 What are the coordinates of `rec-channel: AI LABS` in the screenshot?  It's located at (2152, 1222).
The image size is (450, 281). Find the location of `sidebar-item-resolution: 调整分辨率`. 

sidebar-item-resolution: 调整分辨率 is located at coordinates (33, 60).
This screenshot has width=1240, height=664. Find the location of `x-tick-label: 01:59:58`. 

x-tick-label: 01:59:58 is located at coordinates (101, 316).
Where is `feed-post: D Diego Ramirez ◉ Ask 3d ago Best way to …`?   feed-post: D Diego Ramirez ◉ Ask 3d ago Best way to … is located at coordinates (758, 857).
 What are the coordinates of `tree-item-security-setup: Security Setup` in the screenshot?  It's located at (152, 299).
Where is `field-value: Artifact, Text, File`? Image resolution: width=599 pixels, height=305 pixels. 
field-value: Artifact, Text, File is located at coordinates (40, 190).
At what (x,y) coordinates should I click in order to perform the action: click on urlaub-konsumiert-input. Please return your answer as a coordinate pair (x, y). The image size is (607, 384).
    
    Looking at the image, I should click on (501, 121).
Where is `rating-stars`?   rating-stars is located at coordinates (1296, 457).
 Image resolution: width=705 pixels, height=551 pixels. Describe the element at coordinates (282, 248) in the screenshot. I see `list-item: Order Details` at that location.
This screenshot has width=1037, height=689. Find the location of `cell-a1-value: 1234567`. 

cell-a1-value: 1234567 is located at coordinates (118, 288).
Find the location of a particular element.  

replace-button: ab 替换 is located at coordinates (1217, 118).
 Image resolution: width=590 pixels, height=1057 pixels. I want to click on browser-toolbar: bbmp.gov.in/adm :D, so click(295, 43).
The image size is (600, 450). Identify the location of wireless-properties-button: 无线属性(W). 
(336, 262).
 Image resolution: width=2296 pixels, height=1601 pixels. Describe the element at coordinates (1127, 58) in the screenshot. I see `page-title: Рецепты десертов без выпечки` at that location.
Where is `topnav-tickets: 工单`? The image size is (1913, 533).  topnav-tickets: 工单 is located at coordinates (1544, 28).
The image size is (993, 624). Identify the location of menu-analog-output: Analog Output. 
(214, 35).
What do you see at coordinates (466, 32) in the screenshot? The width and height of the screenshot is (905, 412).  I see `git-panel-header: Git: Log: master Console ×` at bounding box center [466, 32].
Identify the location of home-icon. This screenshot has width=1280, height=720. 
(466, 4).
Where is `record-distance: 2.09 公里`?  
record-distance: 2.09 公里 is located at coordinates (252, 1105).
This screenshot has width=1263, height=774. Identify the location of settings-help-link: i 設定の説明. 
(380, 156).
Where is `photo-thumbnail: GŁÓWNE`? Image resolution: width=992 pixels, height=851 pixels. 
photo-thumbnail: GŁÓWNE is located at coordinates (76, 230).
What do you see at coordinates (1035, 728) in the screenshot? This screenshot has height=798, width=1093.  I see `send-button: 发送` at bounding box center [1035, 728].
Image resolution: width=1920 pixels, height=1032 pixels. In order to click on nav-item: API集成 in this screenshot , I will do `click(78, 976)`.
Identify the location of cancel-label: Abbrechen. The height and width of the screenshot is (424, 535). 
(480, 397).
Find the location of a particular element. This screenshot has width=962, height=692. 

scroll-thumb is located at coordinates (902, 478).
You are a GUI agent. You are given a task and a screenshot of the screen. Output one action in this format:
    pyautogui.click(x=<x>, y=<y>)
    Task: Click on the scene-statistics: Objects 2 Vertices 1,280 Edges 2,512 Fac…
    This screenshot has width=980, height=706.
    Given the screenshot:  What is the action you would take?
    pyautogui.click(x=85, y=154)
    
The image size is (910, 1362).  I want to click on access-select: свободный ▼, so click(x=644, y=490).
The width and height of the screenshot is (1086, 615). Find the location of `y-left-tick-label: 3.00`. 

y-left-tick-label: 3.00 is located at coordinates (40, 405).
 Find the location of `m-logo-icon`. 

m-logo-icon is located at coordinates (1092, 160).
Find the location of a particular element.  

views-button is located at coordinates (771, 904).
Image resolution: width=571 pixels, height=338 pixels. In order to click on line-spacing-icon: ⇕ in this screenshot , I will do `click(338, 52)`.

* _Aim of the exercise_:
Copy every one of the rows above, word for word, without changing anything.

* _Finished exercise_:
 What are the coordinates of `rec-channel: AI LABS` in the screenshot?  It's located at (2152, 1222).
The image size is (450, 281). Find the location of `sidebar-item-resolution: 调整分辨率`. 

sidebar-item-resolution: 调整分辨率 is located at coordinates (33, 60).
This screenshot has width=1240, height=664. Find the location of `x-tick-label: 01:59:58`. 

x-tick-label: 01:59:58 is located at coordinates (101, 316).
Where is `feed-post: D Diego Ramirez ◉ Ask 3d ago Best way to …`?   feed-post: D Diego Ramirez ◉ Ask 3d ago Best way to … is located at coordinates (758, 857).
 What are the coordinates of `tree-item-security-setup: Security Setup` in the screenshot?  It's located at (152, 299).
Where is `field-value: Artifact, Text, File`? Image resolution: width=599 pixels, height=305 pixels. 
field-value: Artifact, Text, File is located at coordinates (40, 190).
At what (x,y) coordinates should I click in order to perform the action: click on urlaub-konsumiert-input. Please return your answer as a coordinate pair (x, y). The image size is (607, 384).
    
    Looking at the image, I should click on (501, 121).
Where is `rating-stars`?   rating-stars is located at coordinates (1296, 457).
 Image resolution: width=705 pixels, height=551 pixels. Describe the element at coordinates (282, 248) in the screenshot. I see `list-item: Order Details` at that location.
This screenshot has width=1037, height=689. Find the location of `cell-a1-value: 1234567`. 

cell-a1-value: 1234567 is located at coordinates (118, 288).
Find the location of a particular element.  

replace-button: ab 替换 is located at coordinates (1217, 118).
 Image resolution: width=590 pixels, height=1057 pixels. I want to click on browser-toolbar: bbmp.gov.in/adm :D, so click(295, 43).
The image size is (600, 450). Identify the location of wireless-properties-button: 无线属性(W). 
(336, 262).
 Image resolution: width=2296 pixels, height=1601 pixels. Describe the element at coordinates (1127, 58) in the screenshot. I see `page-title: Рецепты десертов без выпечки` at that location.
Where is `topnav-tickets: 工单`? The image size is (1913, 533).  topnav-tickets: 工单 is located at coordinates (1544, 28).
The image size is (993, 624). Identify the location of menu-analog-output: Analog Output. 
(214, 35).
What do you see at coordinates (466, 32) in the screenshot? The width and height of the screenshot is (905, 412).  I see `git-panel-header: Git: Log: master Console ×` at bounding box center [466, 32].
Identify the location of home-icon. This screenshot has width=1280, height=720. 
(466, 4).
Where is `record-distance: 2.09 公里`?  
record-distance: 2.09 公里 is located at coordinates (252, 1105).
This screenshot has width=1263, height=774. Identify the location of settings-help-link: i 設定の説明. 
(380, 156).
Where is `photo-thumbnail: GŁÓWNE`? Image resolution: width=992 pixels, height=851 pixels. 
photo-thumbnail: GŁÓWNE is located at coordinates (76, 230).
What do you see at coordinates (1035, 728) in the screenshot? This screenshot has height=798, width=1093.  I see `send-button: 发送` at bounding box center [1035, 728].
Image resolution: width=1920 pixels, height=1032 pixels. In order to click on nav-item: API集成 in this screenshot , I will do `click(78, 976)`.
Identify the location of cancel-label: Abbrechen. The height and width of the screenshot is (424, 535). 
(480, 397).
Find the location of a particular element. This screenshot has width=962, height=692. 

scroll-thumb is located at coordinates (902, 478).
You are a GUI agent. You are given a task and a screenshot of the screen. Output one action in this format:
    pyautogui.click(x=<x>, y=<y>)
    Task: Click on the scene-statistics: Objects 2 Vertices 1,280 Edges 2,512 Fac…
    This screenshot has width=980, height=706.
    Given the screenshot:  What is the action you would take?
    pyautogui.click(x=85, y=154)
    
The image size is (910, 1362).  I want to click on access-select: свободный ▼, so click(x=644, y=490).
The width and height of the screenshot is (1086, 615). Find the location of `y-left-tick-label: 3.00`. 

y-left-tick-label: 3.00 is located at coordinates (40, 405).
 Find the location of `m-logo-icon`. 

m-logo-icon is located at coordinates (1092, 160).
Find the location of a particular element.  

views-button is located at coordinates (771, 904).
Image resolution: width=571 pixels, height=338 pixels. In order to click on line-spacing-icon: ⇕ in this screenshot , I will do `click(338, 52)`.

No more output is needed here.